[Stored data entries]

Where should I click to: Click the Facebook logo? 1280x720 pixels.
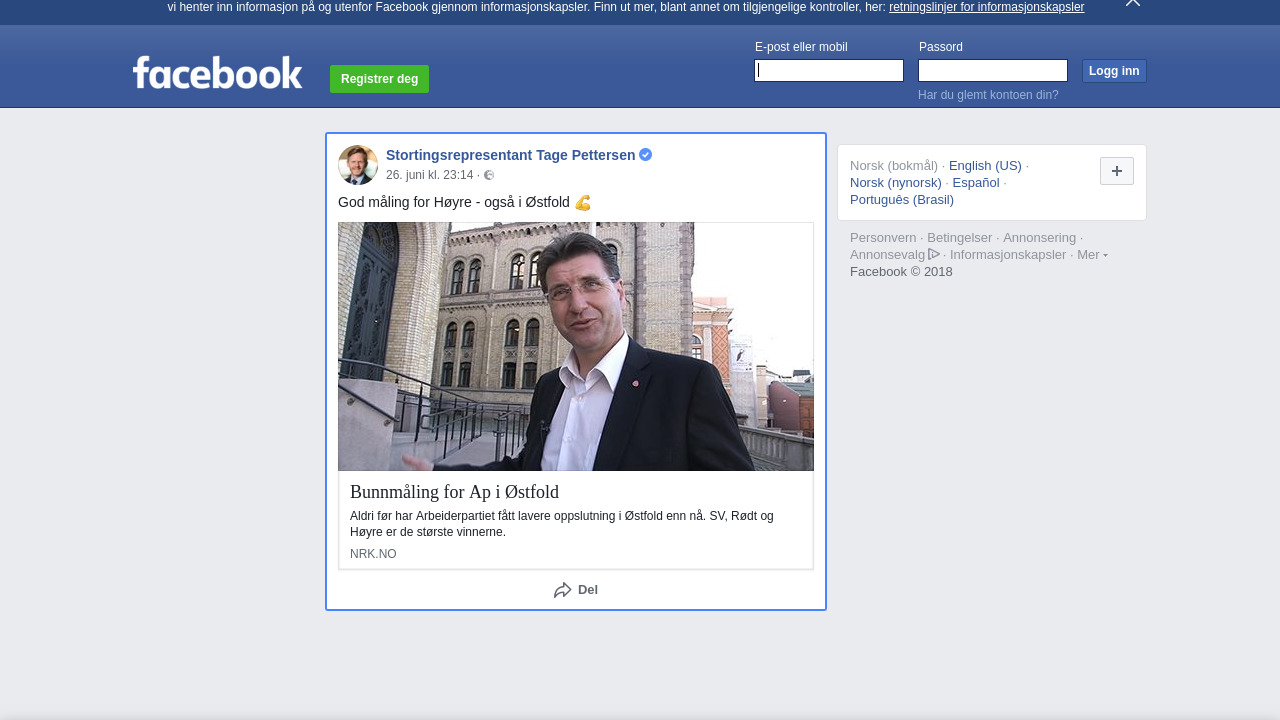(217, 73)
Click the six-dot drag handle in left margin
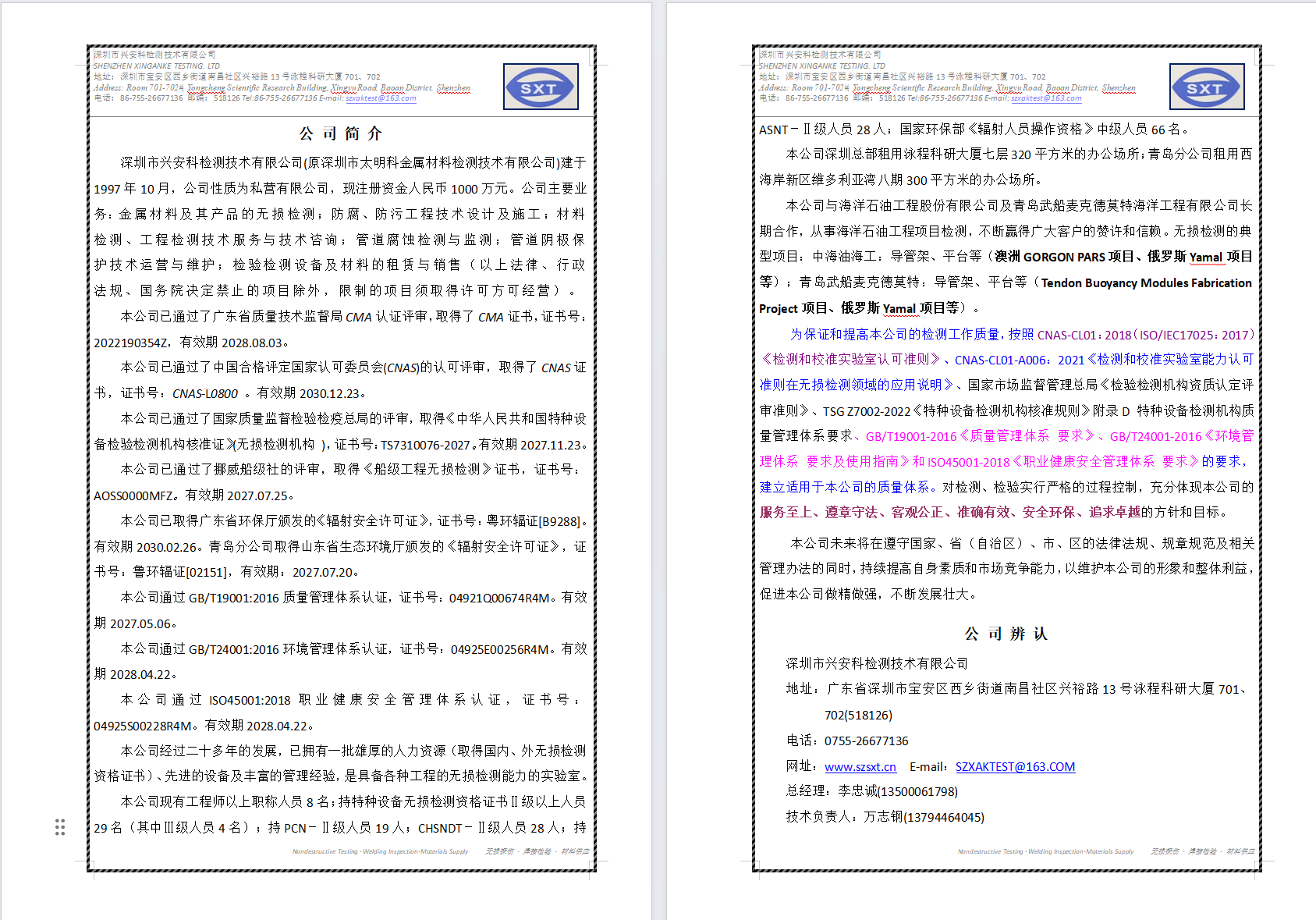Screen dimensions: 1316x920 (60, 827)
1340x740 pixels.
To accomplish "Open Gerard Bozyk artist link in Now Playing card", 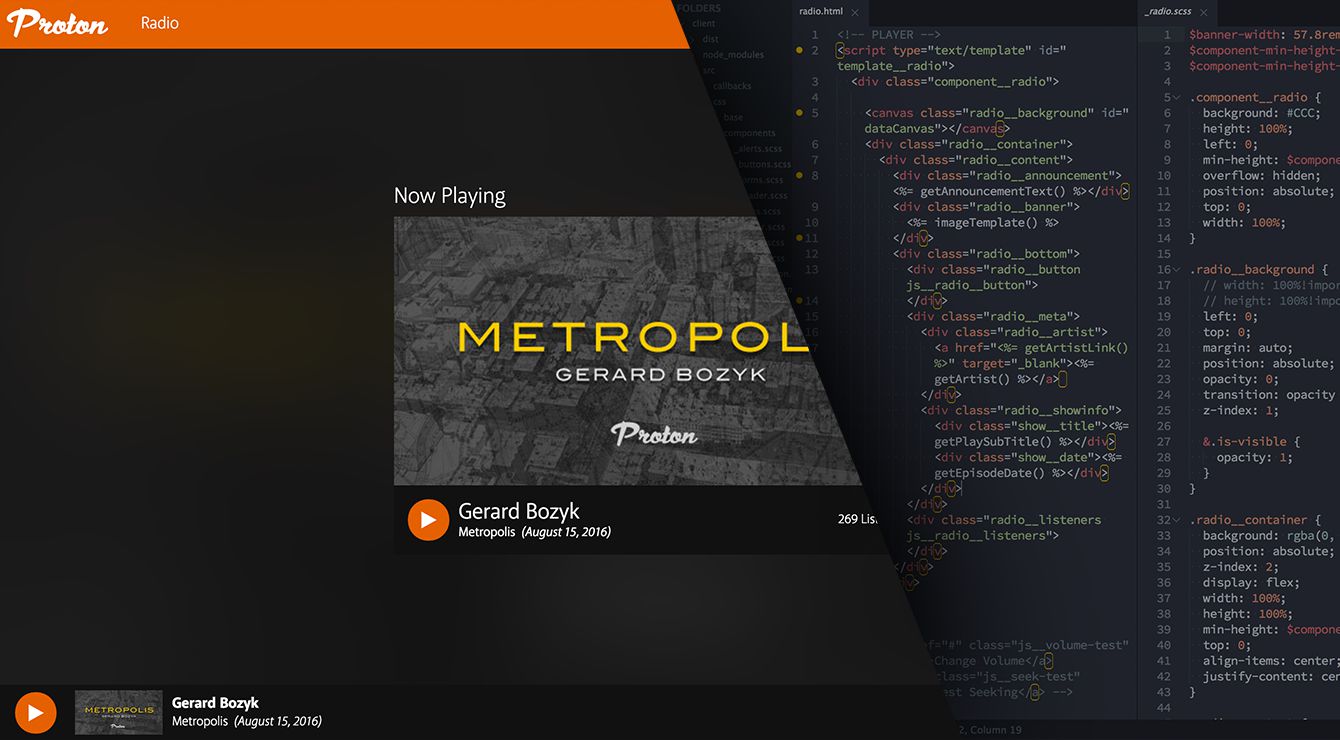I will pyautogui.click(x=518, y=511).
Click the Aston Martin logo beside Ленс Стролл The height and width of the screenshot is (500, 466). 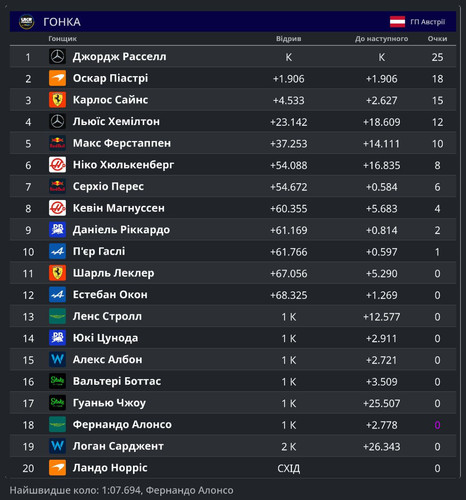57,316
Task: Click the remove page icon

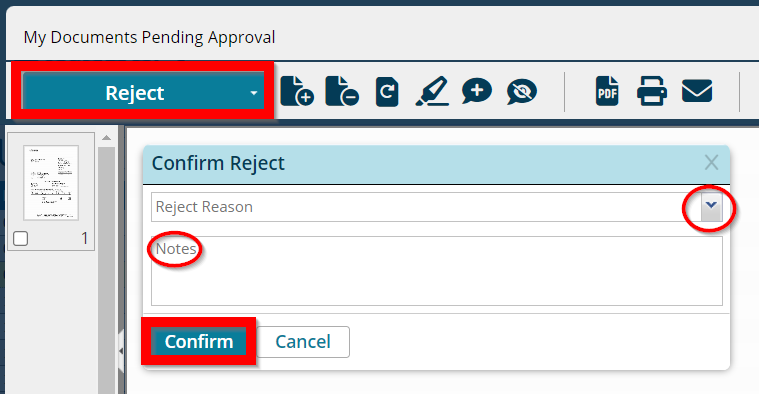Action: [x=342, y=91]
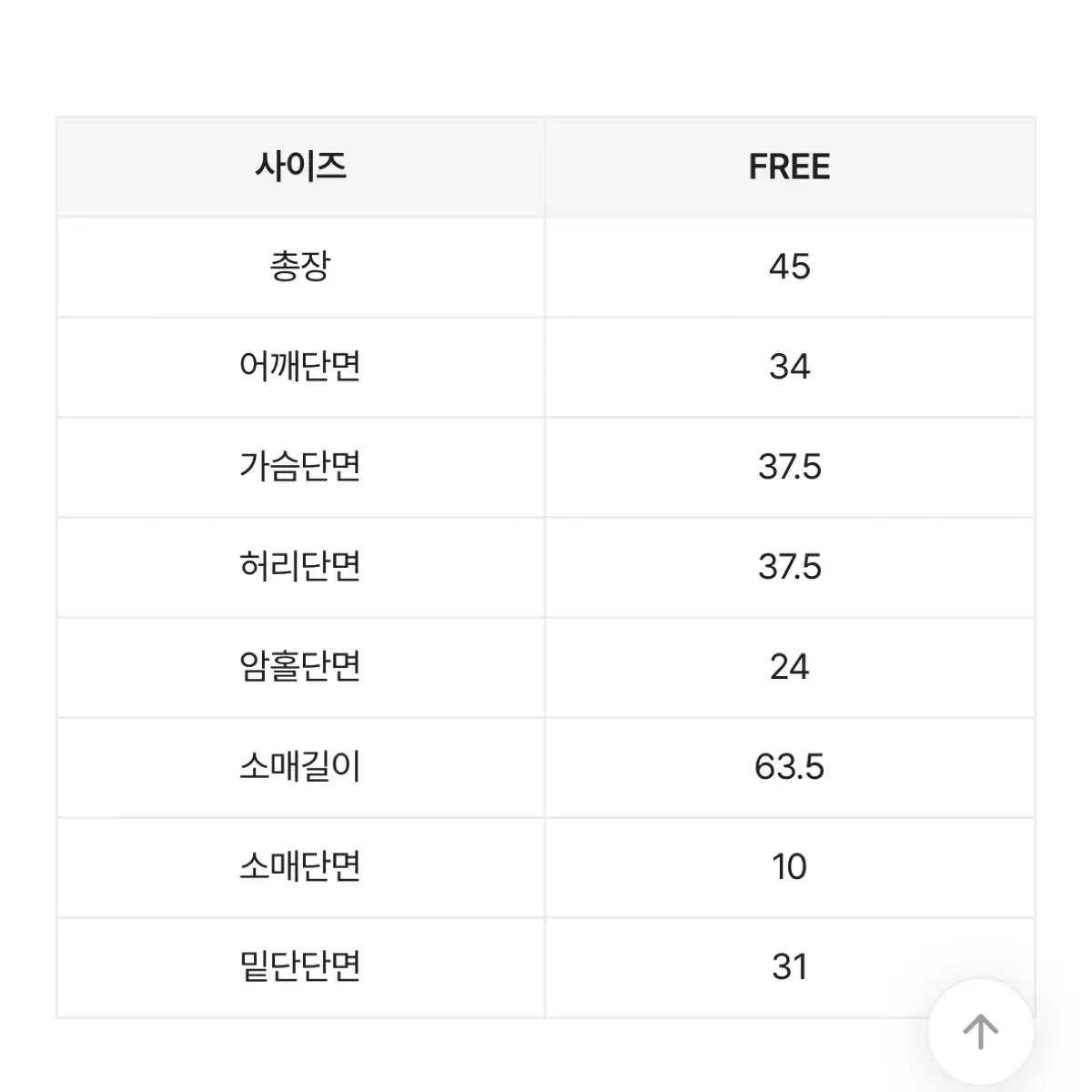Tap the 45 value for 총장
The width and height of the screenshot is (1092, 1092).
[x=790, y=268]
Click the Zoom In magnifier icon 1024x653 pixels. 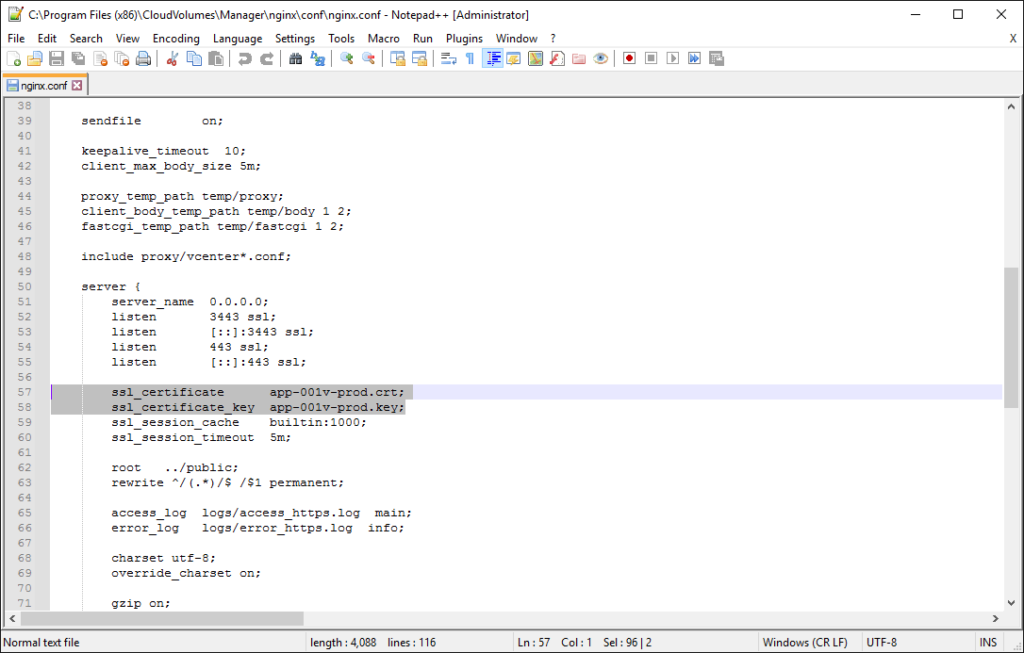347,59
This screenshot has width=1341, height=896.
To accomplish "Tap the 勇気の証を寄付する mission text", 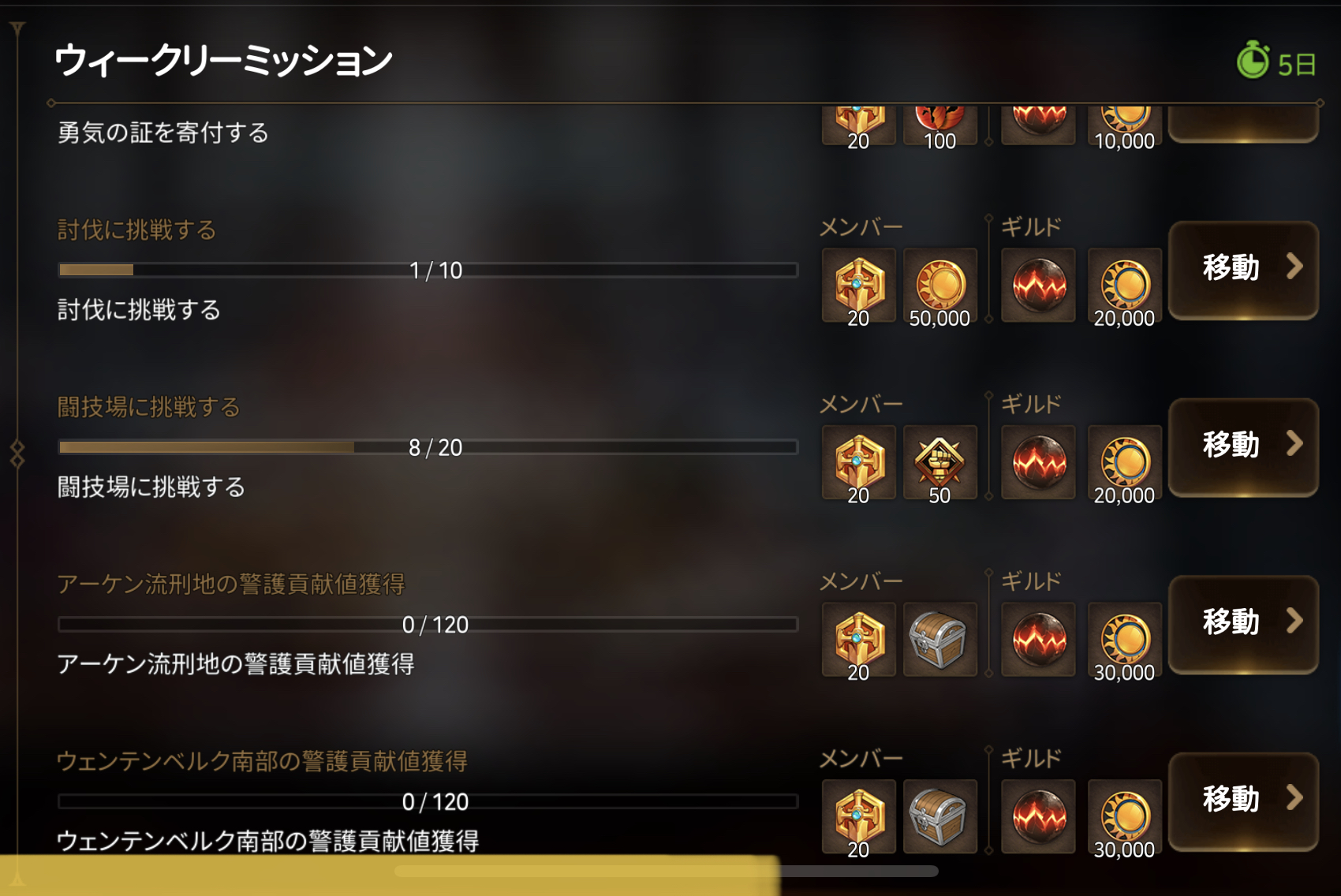I will click(163, 133).
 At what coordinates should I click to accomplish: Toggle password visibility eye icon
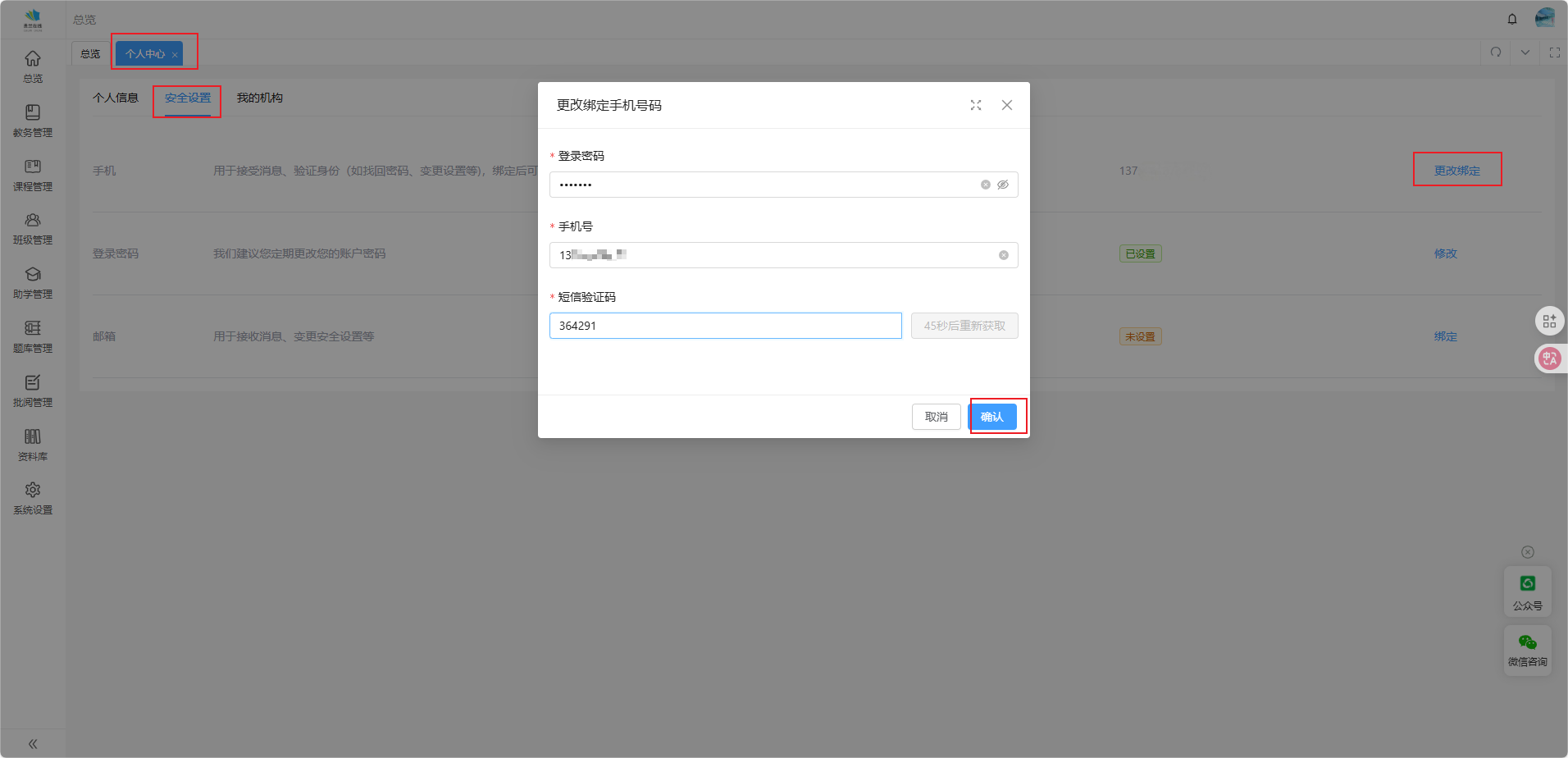tap(1003, 185)
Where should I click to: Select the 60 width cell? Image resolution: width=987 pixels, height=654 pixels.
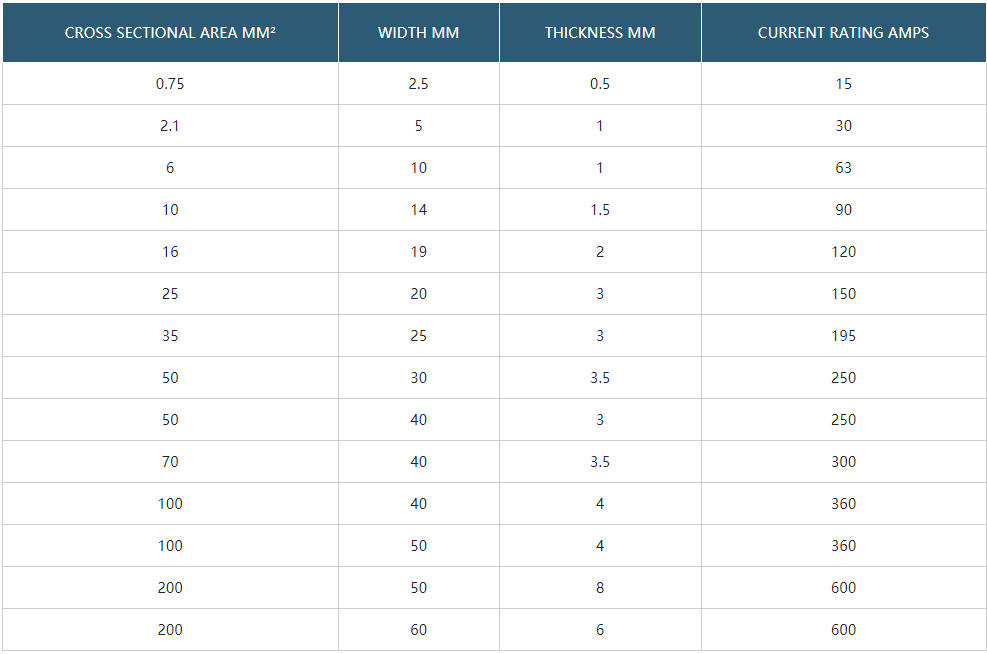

■ **Instructions to follow**:
The answer should consist only of the lines from the line with "At what coordinates" through the last line of the data, repeated exactly; pictures stay out.

■ **Response**:
 At what coordinates should I click to accomplish: Toggle password visibility eye icon
tap(1003, 185)
Where should I click to: Select the 60 width cell? Image resolution: width=987 pixels, height=654 pixels.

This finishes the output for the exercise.